Abstract
This study attempts to clarify distribution of 14C-tolbutamide in rats after intravenous injection, using whole body autoradiographic procedure. The results are discussed and compared with those obtained by oral administration of 14C-tolbutamide. Results of oral administration disclosed the following: 14C radioactivity was mainly excreted in the urine and partially excreted into the gall bladder; the majority of radioactivity in bile juice was reabsorbed in the feces; concentration of 14C in bone marrow and lymph vessels was highest in the whole body during eight hours of observation; radioactivity in the lungs, liver, kidney, and thyroid gland was high; radioactivity in the heart, pancreas, adrenal glands, and spleen was also high but not as high as in the former group.

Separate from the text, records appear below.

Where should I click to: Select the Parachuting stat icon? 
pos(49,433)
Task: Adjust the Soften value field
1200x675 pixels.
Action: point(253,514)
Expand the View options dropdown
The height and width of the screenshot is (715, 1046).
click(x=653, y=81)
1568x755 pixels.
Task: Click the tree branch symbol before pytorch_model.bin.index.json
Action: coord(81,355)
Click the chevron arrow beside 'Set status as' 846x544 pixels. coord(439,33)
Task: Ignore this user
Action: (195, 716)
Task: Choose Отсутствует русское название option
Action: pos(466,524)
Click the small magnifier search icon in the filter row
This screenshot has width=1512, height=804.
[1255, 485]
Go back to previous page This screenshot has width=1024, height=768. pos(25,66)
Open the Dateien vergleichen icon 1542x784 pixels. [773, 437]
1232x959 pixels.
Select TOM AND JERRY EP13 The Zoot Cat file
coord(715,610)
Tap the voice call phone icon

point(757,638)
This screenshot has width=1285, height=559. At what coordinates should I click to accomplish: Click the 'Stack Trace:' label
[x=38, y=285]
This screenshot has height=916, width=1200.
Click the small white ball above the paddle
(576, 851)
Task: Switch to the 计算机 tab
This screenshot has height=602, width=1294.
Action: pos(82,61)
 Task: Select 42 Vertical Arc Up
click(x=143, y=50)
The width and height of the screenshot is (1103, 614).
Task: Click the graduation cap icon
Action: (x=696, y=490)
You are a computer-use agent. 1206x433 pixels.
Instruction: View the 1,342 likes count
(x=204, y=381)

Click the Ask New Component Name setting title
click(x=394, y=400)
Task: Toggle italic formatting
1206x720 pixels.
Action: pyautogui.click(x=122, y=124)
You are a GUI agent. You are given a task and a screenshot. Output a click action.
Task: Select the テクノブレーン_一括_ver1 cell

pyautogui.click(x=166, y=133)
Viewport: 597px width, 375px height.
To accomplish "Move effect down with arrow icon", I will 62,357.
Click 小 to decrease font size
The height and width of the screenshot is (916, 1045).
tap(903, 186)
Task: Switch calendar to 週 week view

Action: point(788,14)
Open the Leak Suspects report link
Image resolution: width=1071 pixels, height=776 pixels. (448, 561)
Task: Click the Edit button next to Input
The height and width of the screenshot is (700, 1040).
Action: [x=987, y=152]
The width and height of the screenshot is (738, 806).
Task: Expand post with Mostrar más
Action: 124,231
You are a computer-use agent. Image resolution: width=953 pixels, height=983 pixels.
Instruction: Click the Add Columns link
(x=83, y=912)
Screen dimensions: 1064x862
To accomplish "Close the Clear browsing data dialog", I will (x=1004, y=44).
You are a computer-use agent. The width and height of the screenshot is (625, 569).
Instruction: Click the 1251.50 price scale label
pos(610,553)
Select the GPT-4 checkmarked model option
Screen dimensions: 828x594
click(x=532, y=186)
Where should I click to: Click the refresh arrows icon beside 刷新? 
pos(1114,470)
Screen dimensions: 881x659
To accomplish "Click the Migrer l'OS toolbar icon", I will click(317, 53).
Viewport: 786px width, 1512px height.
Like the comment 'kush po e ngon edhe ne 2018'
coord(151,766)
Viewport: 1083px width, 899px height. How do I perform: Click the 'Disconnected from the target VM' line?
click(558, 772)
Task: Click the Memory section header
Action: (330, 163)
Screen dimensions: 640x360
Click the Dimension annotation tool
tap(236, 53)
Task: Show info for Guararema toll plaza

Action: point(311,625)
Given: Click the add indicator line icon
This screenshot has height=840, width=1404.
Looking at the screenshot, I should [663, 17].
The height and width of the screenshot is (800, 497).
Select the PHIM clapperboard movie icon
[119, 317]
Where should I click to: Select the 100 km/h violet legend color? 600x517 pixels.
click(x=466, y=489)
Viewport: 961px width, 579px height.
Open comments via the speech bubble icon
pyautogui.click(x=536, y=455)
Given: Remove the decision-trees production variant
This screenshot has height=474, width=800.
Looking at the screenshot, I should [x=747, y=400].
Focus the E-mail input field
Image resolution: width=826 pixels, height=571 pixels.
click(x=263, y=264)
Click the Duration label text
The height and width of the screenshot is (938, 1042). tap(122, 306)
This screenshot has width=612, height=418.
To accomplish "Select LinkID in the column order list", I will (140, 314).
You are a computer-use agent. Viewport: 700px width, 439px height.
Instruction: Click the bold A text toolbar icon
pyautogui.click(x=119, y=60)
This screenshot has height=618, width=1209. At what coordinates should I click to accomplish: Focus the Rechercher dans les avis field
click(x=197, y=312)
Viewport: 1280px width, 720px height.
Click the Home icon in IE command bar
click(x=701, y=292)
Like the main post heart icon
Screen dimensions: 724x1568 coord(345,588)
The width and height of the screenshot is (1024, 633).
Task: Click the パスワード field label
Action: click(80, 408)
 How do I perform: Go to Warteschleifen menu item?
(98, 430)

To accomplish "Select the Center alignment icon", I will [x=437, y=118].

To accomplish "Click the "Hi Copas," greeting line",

Results of intravenous injection revealed the following:
1) 14C radioactivity in the bile duct was high throughout the observation period. Although a large part of this radioactivity was reabsorbed, part of it was apparently excreted in to the feces. Immediately after injection of the drug, 14C radioactivity in the gastrointestinal tract, especially in the stomach and duodenum, began to increase, which suggested a high concentration of the drug in the blood.
2) Concentration of 14C in bone marrow and lymph vessels began to reach the highest level throughout the whole body ten minutes after injection. This level was maintained throughout the experimental period, and in the early stages it showed a higher concentration of 14C than did the orally administerd drug.
3) There was a high concentration of 14C in the lungs, liver, and kidneys. Radioactivity in the thyroid gland was not so high in the case of intravenous injection.
4) Radioactivity in the heart muscles and adrenal glands was markedly higher compared with that of the orally administered drug. However, 14C radioactivity in blood in the heart cavity was very low, as in the case of the orally administered drug.
It is apparent that distribution of the drug was markedly different in some aspects, depending upon the methods of administration. Extra-pancreatic effects and side effects of the drug are discussed.